On Colour Rearrangement in Hadronic W$^+$W$^-$ Events
Torbjörn Sjöstrand, Valery Khoze
TL;DR
The paper investigates colour rearrangement in hadronic W+W− decays, showing perturbative reconnection is strongly suppressed due to time separation and colour factors, while non-perturbative reconnection during fragmentation could occur. It develops two main non-perturbative models (elongated-bag-like Scenario I and vortex-line Scenario II) and a simple spherical toy (Scenario 0) to estimate reconnection probabilities and their impact on event properties. The study finds reconnection effects are generally small, inducing only modest shifts in W mass measurements (order tens of MeV) at LEP2, but remain a potentially important systematic that warrants experimental scrutiny. The work highlights how LEP2 data could probe non-perturbative QCD dynamics, with implications for future analyses of colour flow in multi-jet final states and for other processes involving colour-singlet systems.
Abstract
We discuss the possibility of colour rearrangement in $\ee \to \W^+ \W^- \to \q_1 \qbar_2 \q_3 \qbar_4$ events, i.e.\ that the original colour singlets $\q_1 \qbar_2$ and $\q_3 \qbar_4$ may be transmuted, for instance, into new singlets $\q_1 \qbar_4$ and $\q_3 \qbar_2$. The effects on event properties could be quite large if such a rearrangement would occur instantaneously, so that gluon emission would be restricted to each of the new singlets separately. We argue that such a scenario is unlikely for two reasons. Firstly, the $\W^+$ and $\W^-$ usually decay at separate times after the $\W^+\W^-$ production, which leads to large relative phases for energetic radiation off the two constituents of a rearranged system, and a corresponding dampening of the QCD cascades. Secondly, within the perturbative scenario the colour transmutation appears only in order $α_s^2$ and is colour-suppressed.

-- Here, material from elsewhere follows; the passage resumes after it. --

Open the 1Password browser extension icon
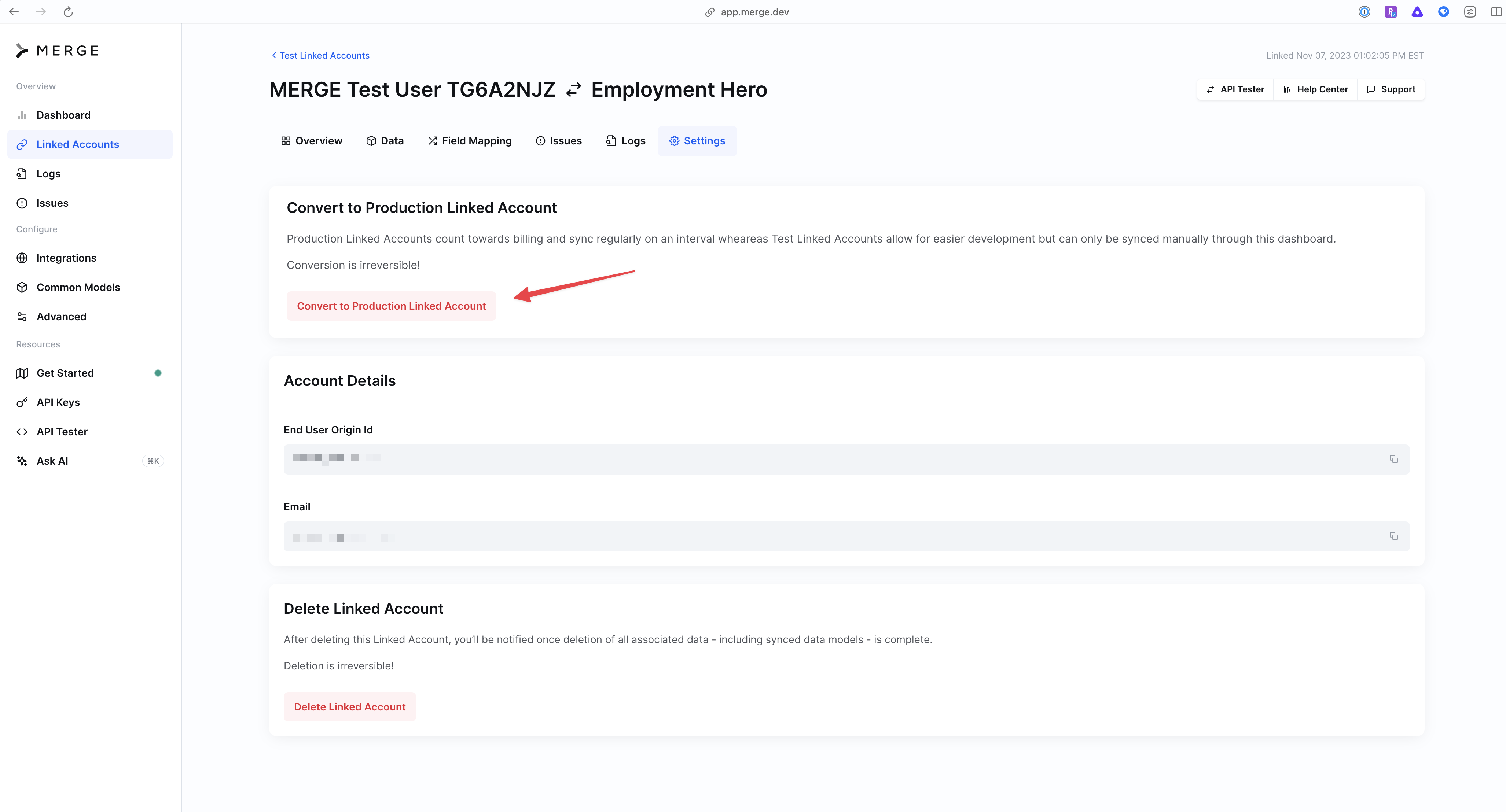Image resolution: width=1506 pixels, height=812 pixels. pyautogui.click(x=1364, y=12)
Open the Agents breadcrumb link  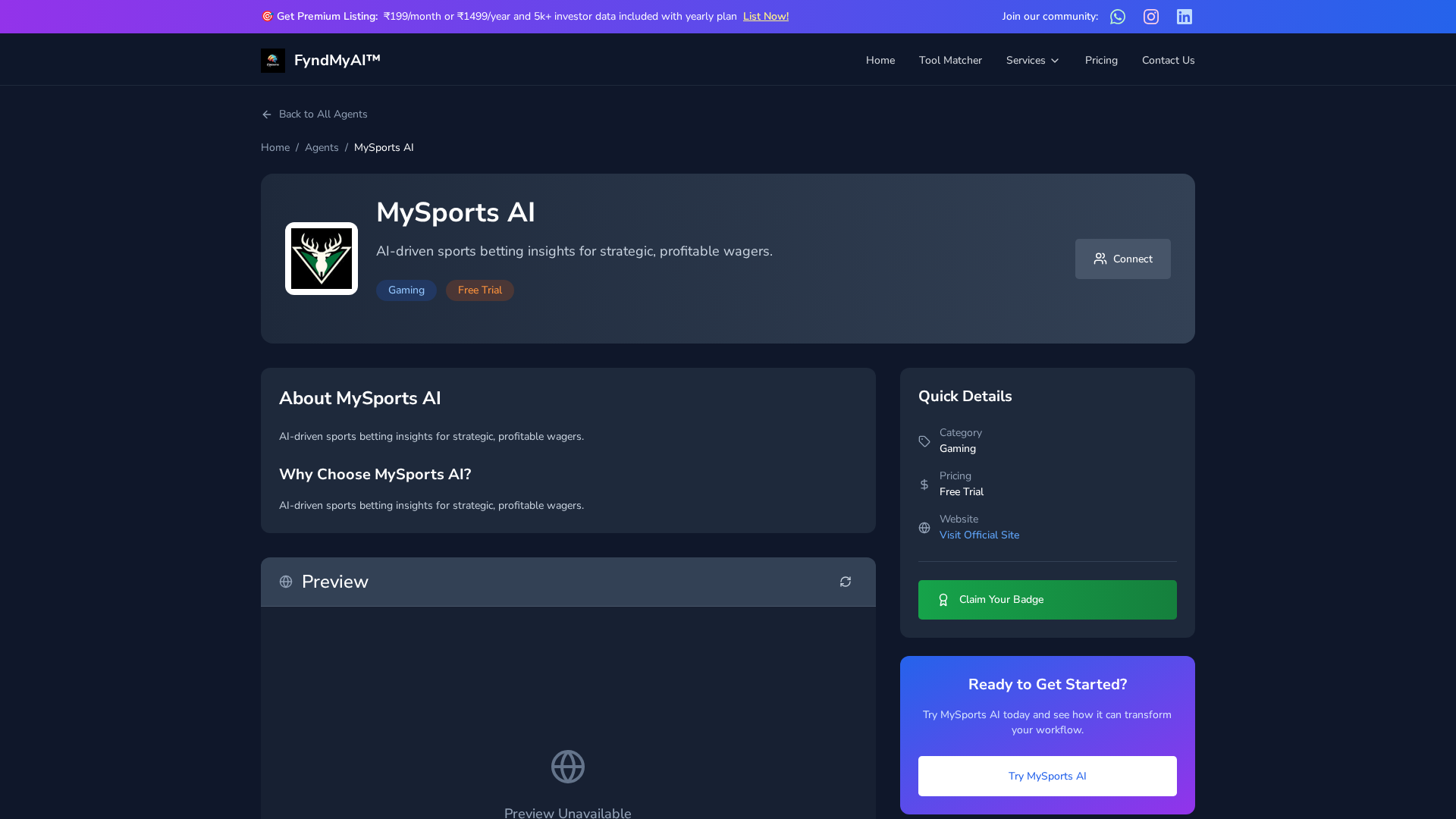(322, 148)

Colour reconnection at longer time scales is quite feasible, however, and may affect the fragmentation phase. If so, the nature of non-perturbative QCD can be probed in a new way. We formulate several alternative toy models and use these to estimate the colour reconnection probability as a function of the event kinematics. Possible consequences for LEP~2 events are illustrated, with special attention to systematic errors in $\W$ mass determinations.